START RECORD SET

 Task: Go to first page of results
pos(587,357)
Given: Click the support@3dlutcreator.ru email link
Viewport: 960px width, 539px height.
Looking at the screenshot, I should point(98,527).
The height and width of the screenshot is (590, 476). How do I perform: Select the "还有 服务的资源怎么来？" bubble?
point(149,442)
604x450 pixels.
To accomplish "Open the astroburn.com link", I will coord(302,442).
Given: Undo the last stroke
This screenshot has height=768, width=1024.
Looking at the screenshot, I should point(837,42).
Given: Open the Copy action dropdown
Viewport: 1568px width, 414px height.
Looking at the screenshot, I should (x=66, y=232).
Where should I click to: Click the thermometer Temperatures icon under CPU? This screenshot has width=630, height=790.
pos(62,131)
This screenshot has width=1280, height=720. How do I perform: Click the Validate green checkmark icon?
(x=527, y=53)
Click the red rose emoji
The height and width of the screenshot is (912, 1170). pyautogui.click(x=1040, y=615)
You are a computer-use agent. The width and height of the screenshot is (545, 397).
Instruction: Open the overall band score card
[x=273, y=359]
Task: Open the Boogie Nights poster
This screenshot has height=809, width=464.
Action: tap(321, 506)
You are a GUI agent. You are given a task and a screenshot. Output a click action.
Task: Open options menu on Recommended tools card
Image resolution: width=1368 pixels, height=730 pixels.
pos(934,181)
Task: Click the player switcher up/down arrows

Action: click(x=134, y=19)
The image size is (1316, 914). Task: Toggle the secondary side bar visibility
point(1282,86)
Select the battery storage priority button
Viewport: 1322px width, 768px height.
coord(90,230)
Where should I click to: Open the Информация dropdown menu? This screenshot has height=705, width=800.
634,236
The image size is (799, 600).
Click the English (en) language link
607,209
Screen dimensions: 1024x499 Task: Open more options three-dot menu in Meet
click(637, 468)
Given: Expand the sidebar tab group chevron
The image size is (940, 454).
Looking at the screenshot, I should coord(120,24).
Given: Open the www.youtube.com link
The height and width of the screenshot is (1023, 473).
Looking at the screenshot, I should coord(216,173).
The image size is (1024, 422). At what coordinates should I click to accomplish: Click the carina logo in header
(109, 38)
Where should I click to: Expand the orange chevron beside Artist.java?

END RECORD SET

YOUR GOAL >>
Every line of the listing that includes the word "Expand" belongs in the answer.

EXERCISE RESPONSE >>
Given: Expand the sidebar tab group chevron
Where should I click to: Expand the orange chevron beside Artist.java?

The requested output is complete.